Carlyle's Horbach Shares PEU History


Business Insider reported:

What is now a $2.5 trillion industry managing money on behalf of public pensions and the like started as a hodgepodge of so-called leveraged buyout firms, popularized in the 1980s.

Business Insider recently sat down with Sandra Horbach, the cohead of US buyouts at the $158 billion Carlyle Group, to get a sense of how the industry has changed.
She started with the roots of private equity underwriting (PEU):

When I started in the business back in 1987, there were two firms with $1 billion in capital: KKR and Forstmann Little & Co. 
Bain Capital started in 1984, Oak Hill in 1986 and Carlyle in 1987.  The 90's brought Apollo, TPG, Silver Lake and Cerberus.

Thirty years later, there are thousands of firms with billions in capital. So we've grown significantly as an industry in a very short period of time.

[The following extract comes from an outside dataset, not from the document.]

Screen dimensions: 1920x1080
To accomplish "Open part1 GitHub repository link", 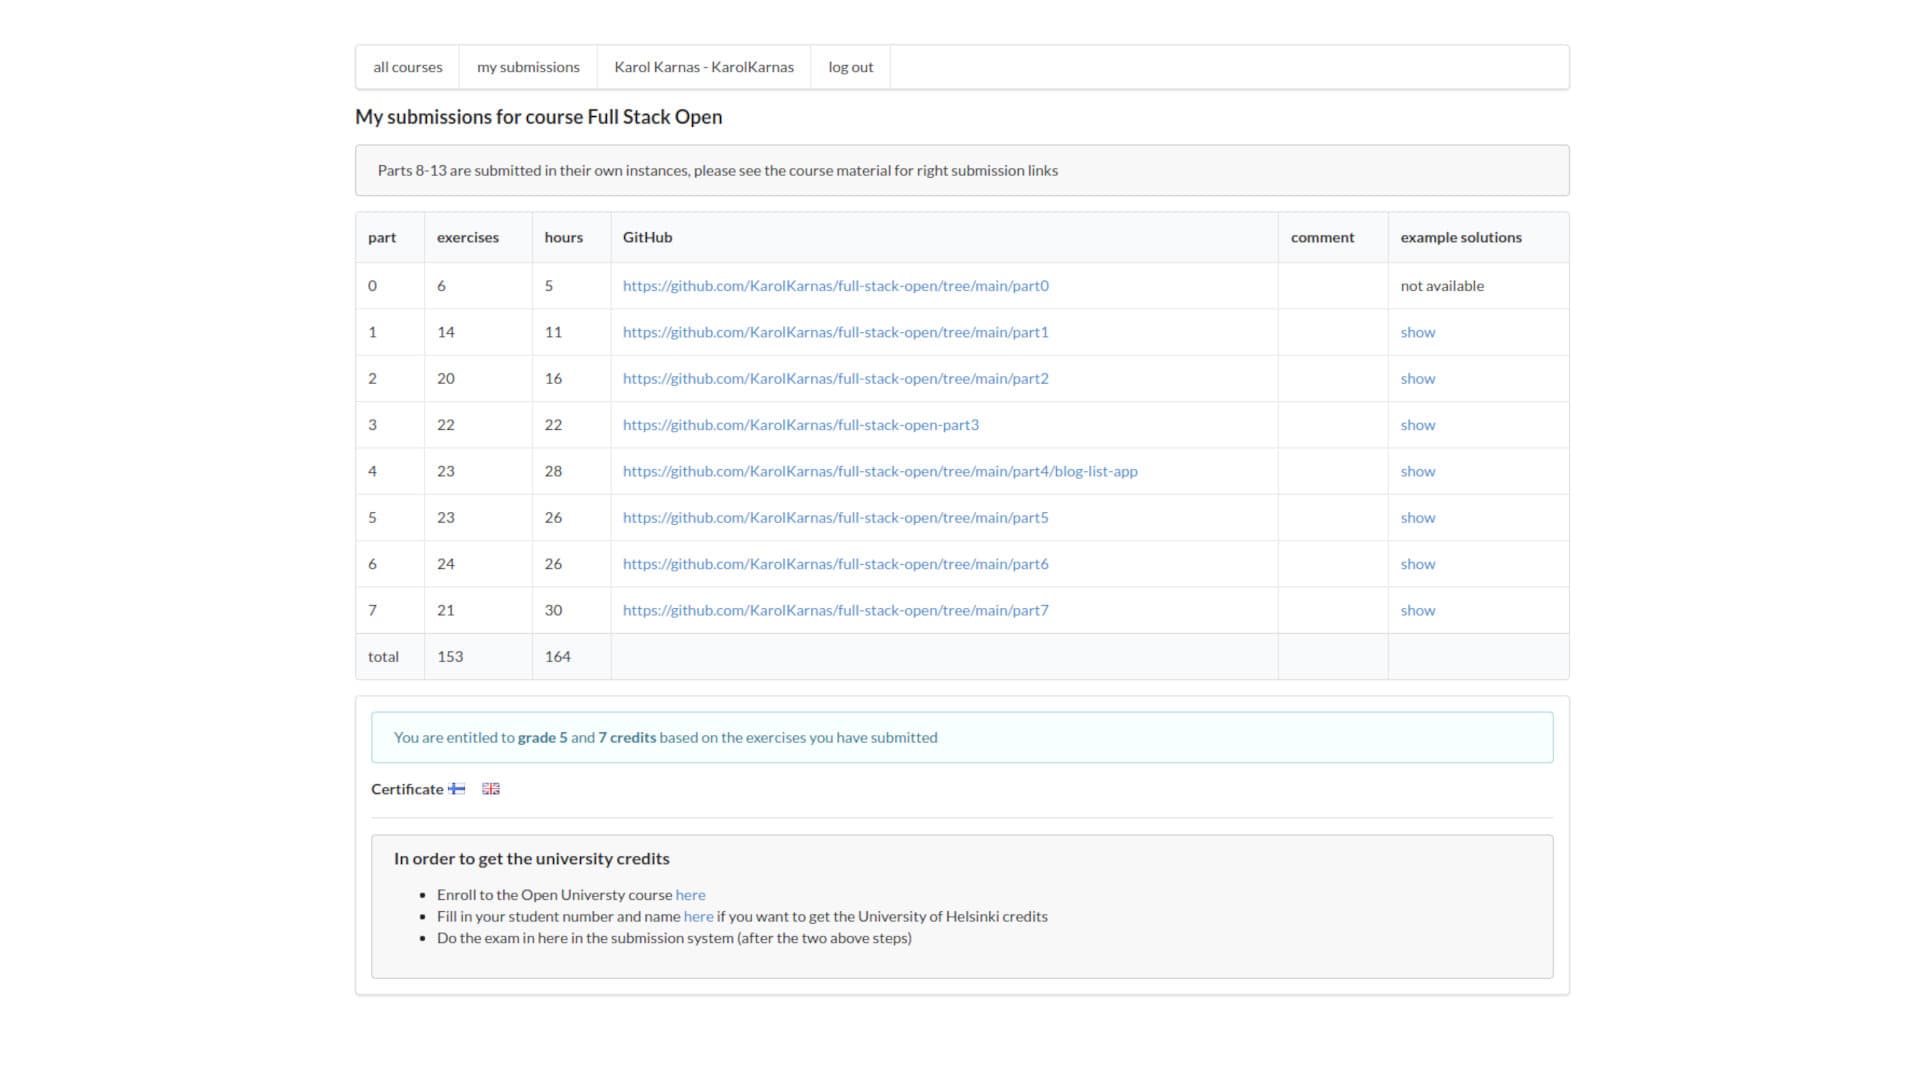I will (835, 332).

 When I joined Forstmann Little in 1987, right out of business school, it wasn't even an industry. We didn't call it private equity — it was leveraged buyouts. It was all about the love of finding great companies to work with and invest and help build. It wasn't about creating this mega industry that has since been created.
And that period overlaps with the rapid rise of income for the wealthy and income stagnation or decline for the average citizen.  Her love of finding companies to help build doesn't quite fit with
her confession (which goes against the PEU party line).

When I started in the business, there were a handful of small firms, five, 10 individuals basically looking for great opportunities to invest. Very little amounts of equity, a lot of leverage. And a lot of returns were created through financial engineering. The returns that you could realize back then were significant. You could realize five times, 10 times your money because you were putting smaller amounts of equity into the entire capital structure. 
Horbach confessed her love to "help build" was actually "financial engineering."  She knows high leverage places a company at significant risk for default should conditions change.  What was not mentioned in the BI interview?  The widespread practice of affiliates issuing debt to pay the PEU sponsor a massive dividend.

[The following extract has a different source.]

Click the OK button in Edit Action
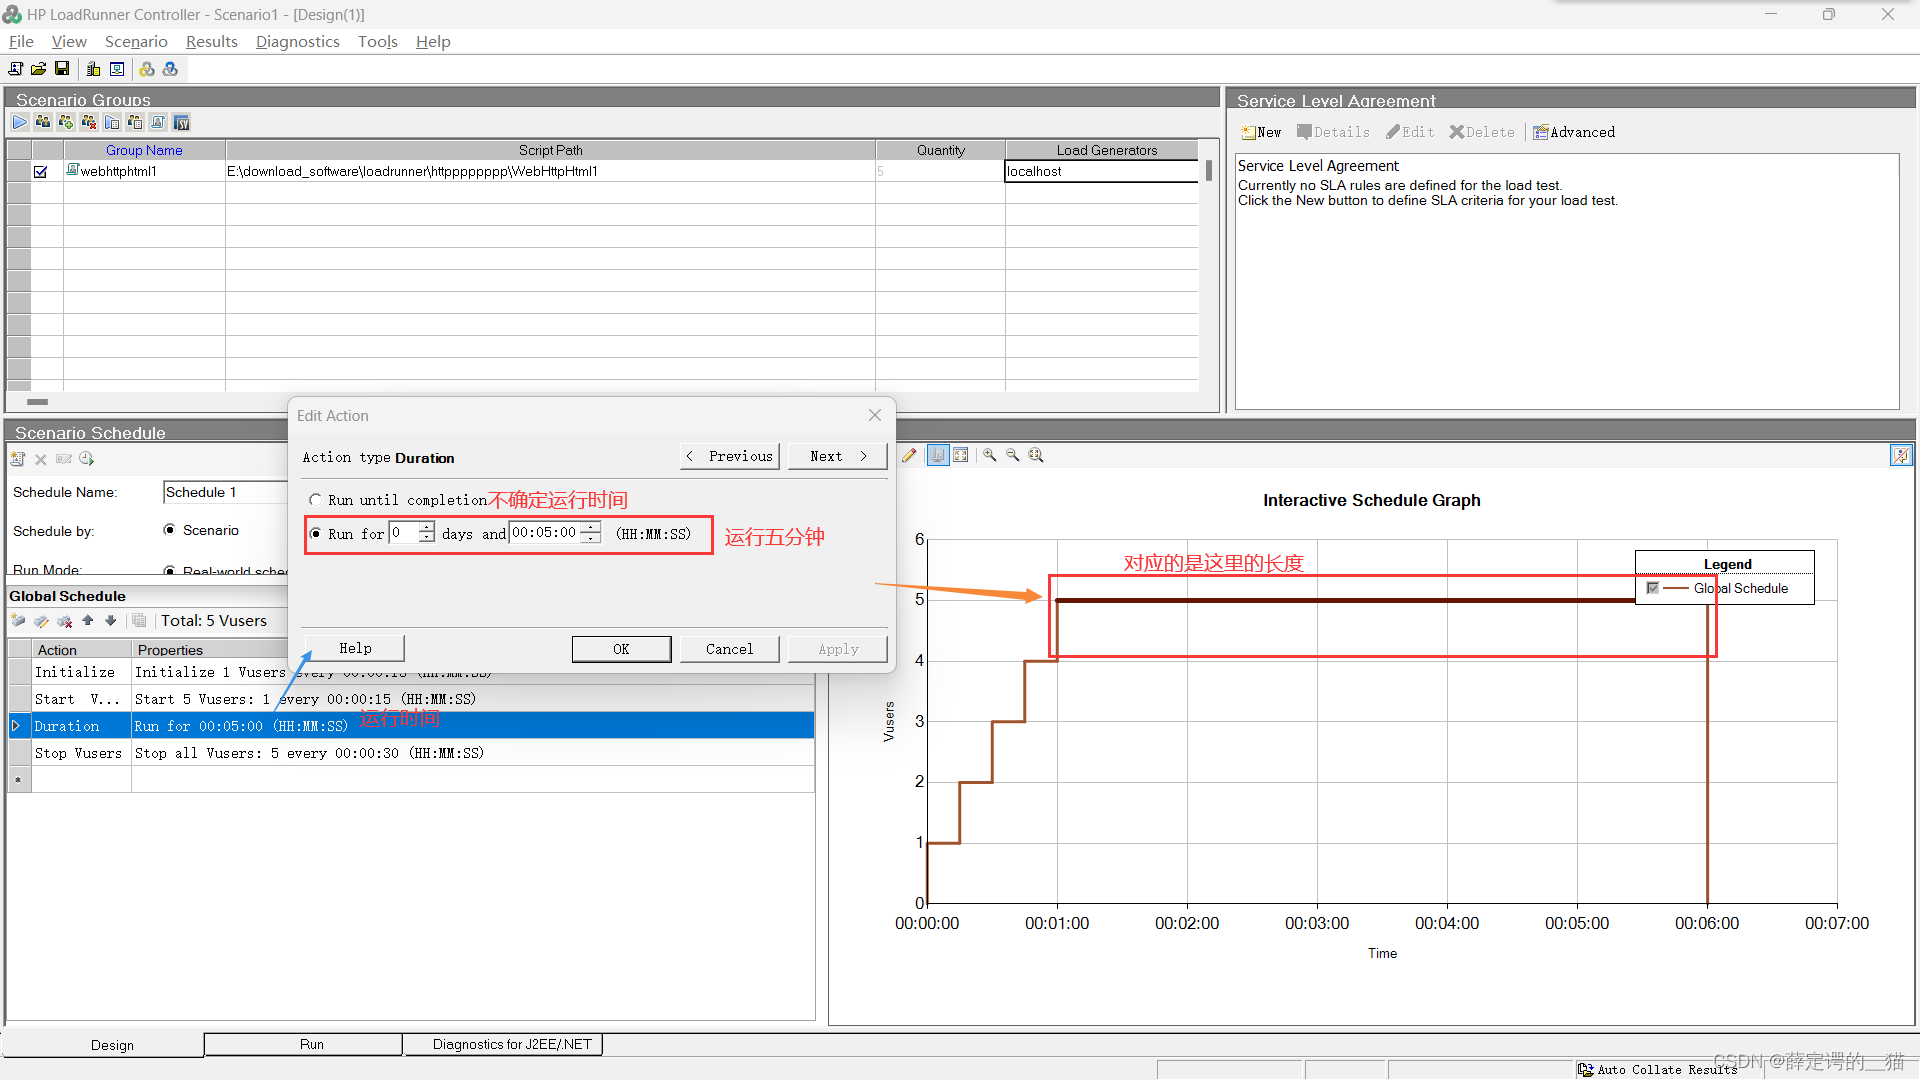 point(621,649)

Horbach shared her "mistake", the implosion of Oriental Trading Company on Carlyle's watch. 

Horbach: "... two years into the investment we hit the great recession, and, simultaneously, the US postal office increased postage rates for catalogs"

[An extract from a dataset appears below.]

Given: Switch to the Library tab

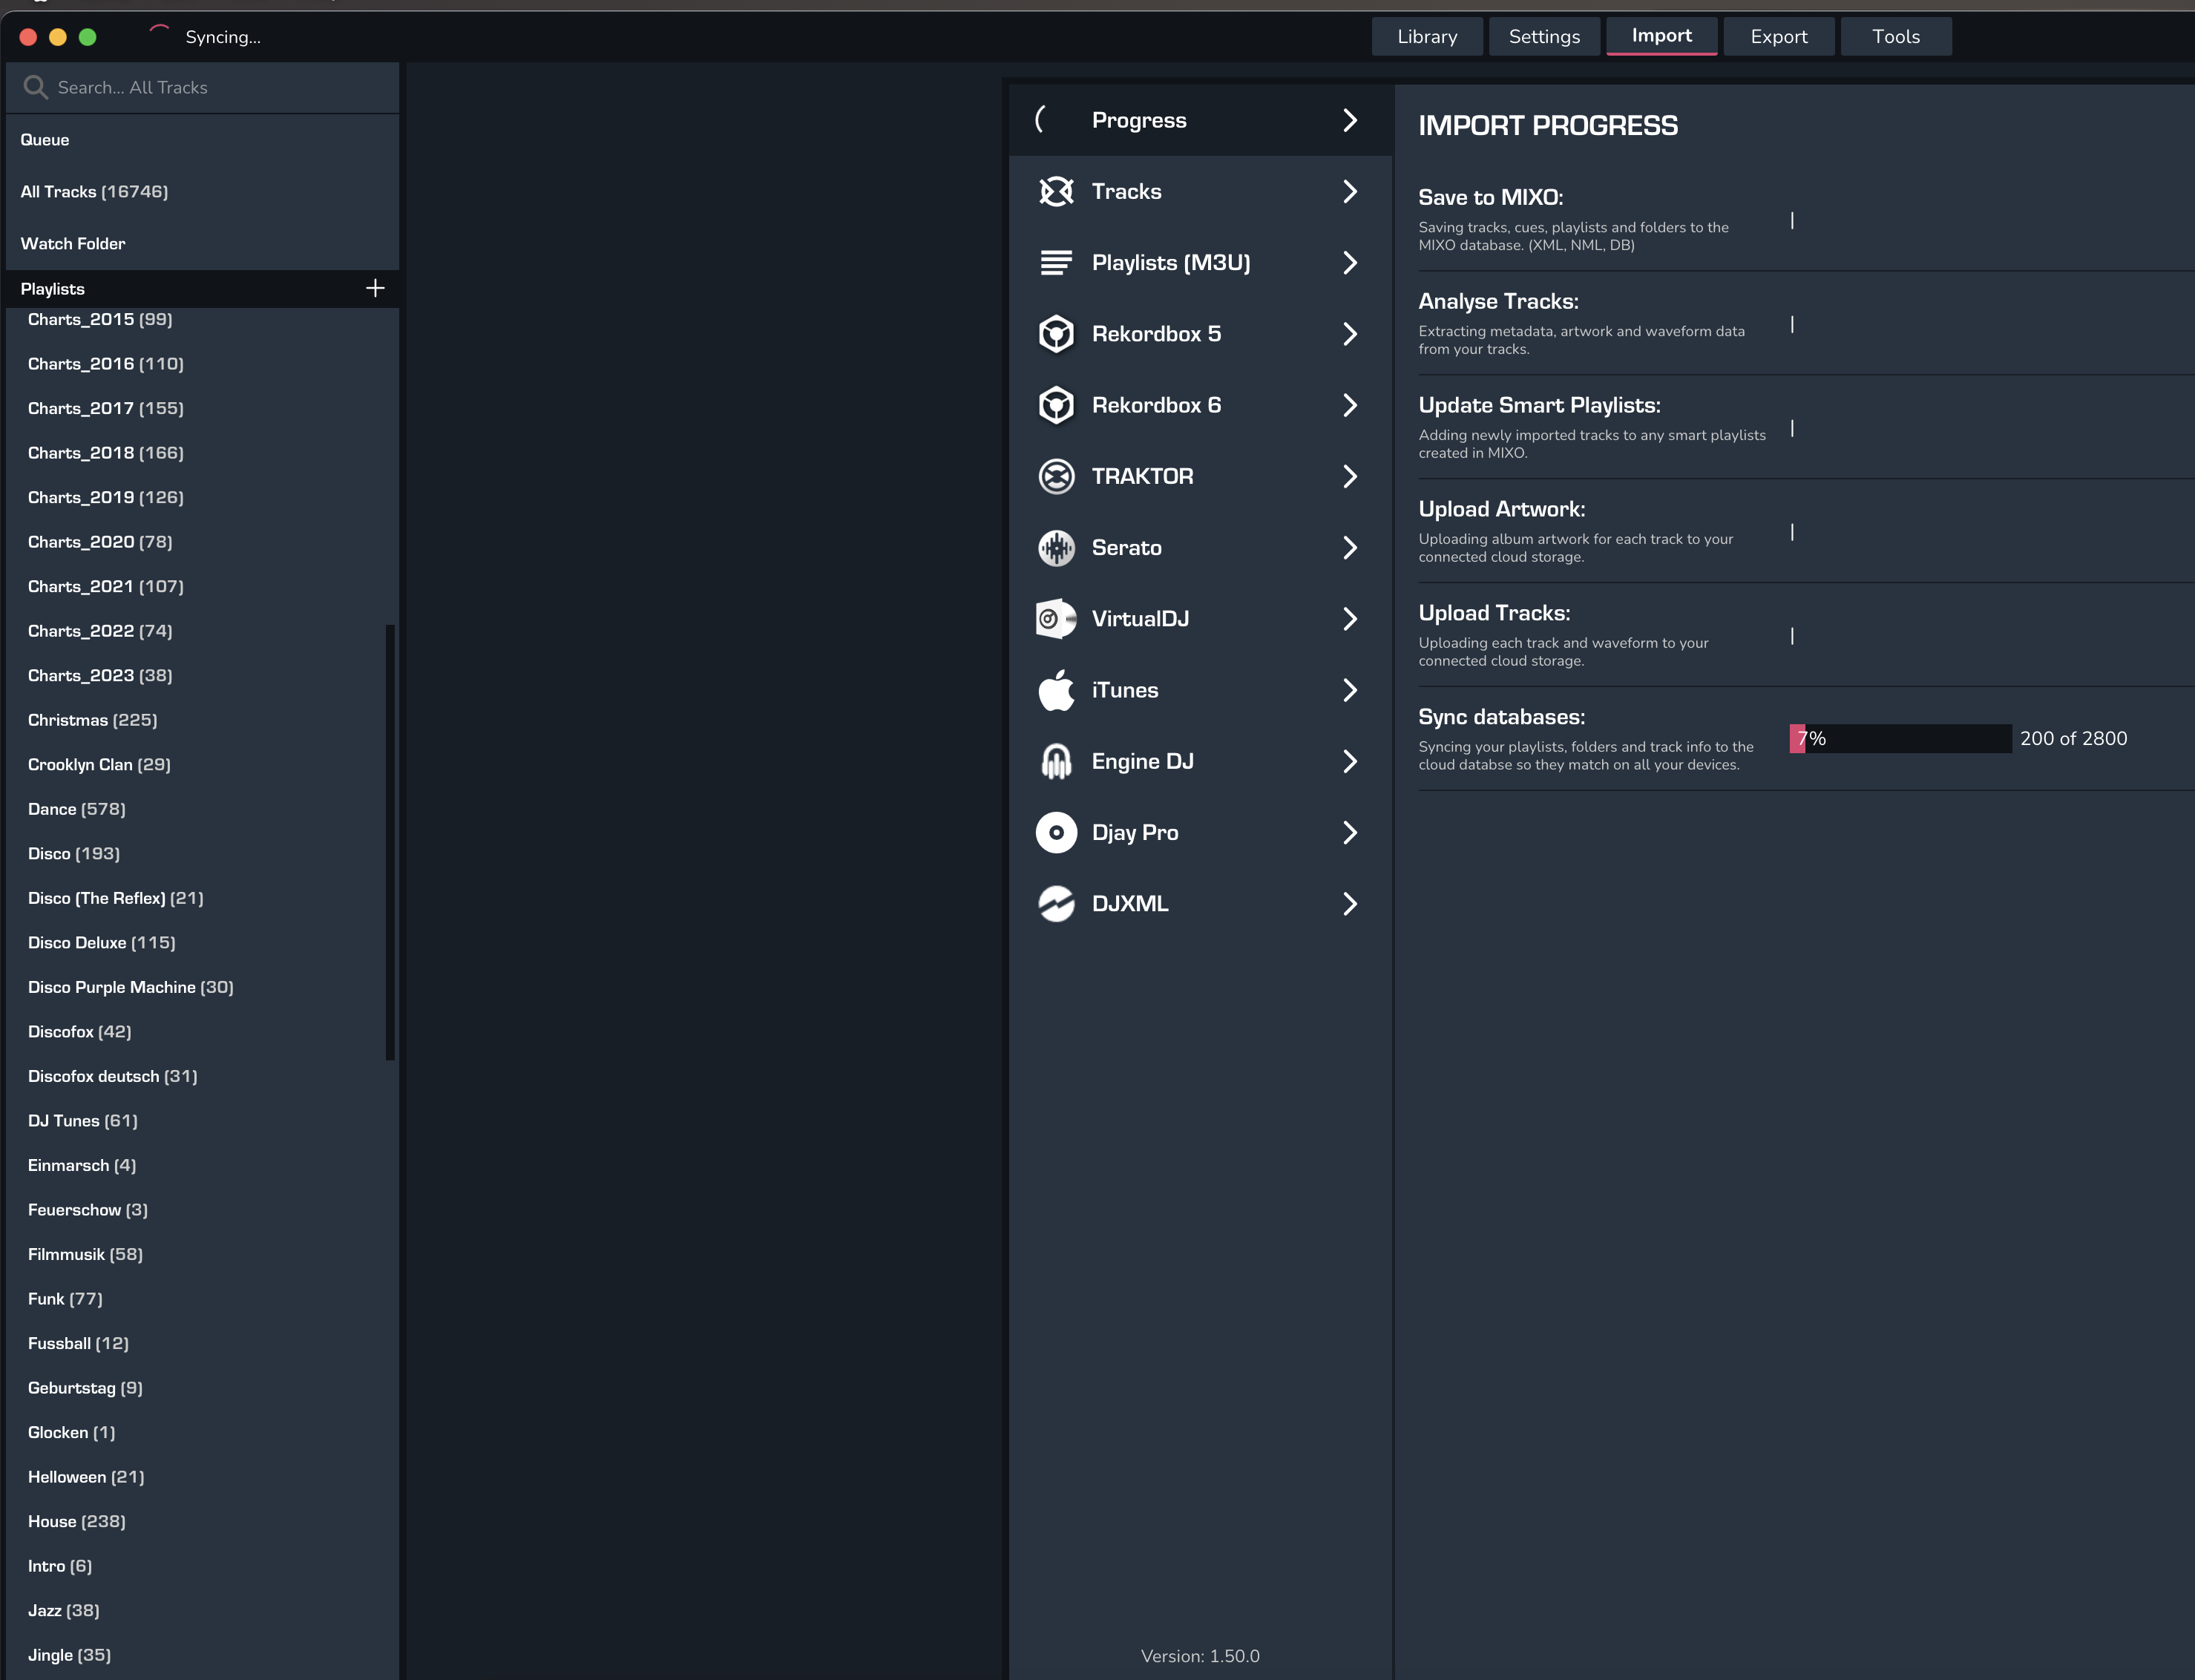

BI:  Those two factors seem a bit unpredictable. One the crisis, two the post office.

Horbach: You're right. They were incredibly unpredictable.
Horse hockey to both BI and Horbach.  Carlyle's highly leveraged mortgage backed securities vehicle Carlyle Capital Corporation (CCC) entered bankruptcy in spectacular fashion in March 2008, a full six months before Lehman's failure.  I believe August 2007 occurred before September 2008.

... an email sent by (Carlyle co-founder William) Conway to CCC chief executive John Stromber on August 14, 2007—a month after CCC had gone public and as the mortgage bond market continued to spiral further out of control.

“Maybe,” Conway wrote, “panic is appropriate.”
Carlyle distanced itself from CCC after it imploded.  

As for Horbach's "unpredictable" assertion Carlyle knew things were going to hell when it asked part owner CalPERS for $681.3 million in capital calls in 2008. Who doesn't love a history rewrite?

Some historians would quibble and say the (LBO-PEU) industry's origins date back much further, though not in any stance like today. 
Private equity's tradition of out-sized rewards for the top go far back.  The Pharaoh ordered Jewish slaves to make the same number of bricks as before, but they had to gather their own straw.  (Exodus 5:7-8)  

Idealistic founding father Thomas Jefferson turned PEU in his later years. Smithsonian's article "Master of Monticello" stated this about Jefferson:

It had long been accepted that slaves could be seized for debt, but Jefferson turned this around when he used slaves as collateral for a very large loan taken out in 1796 from a Dutch banking house in order to rebuild Monticello.  He pioneered the monetizing of slaves, just as he pioneered the industrialization and diversification of slavery.
Thomas Jefferson levered slaves, which makes him a PEU forefather.  Greed is as old as human selfishness and insecurity.  Private equity is the master.  Returns and image are all that matter.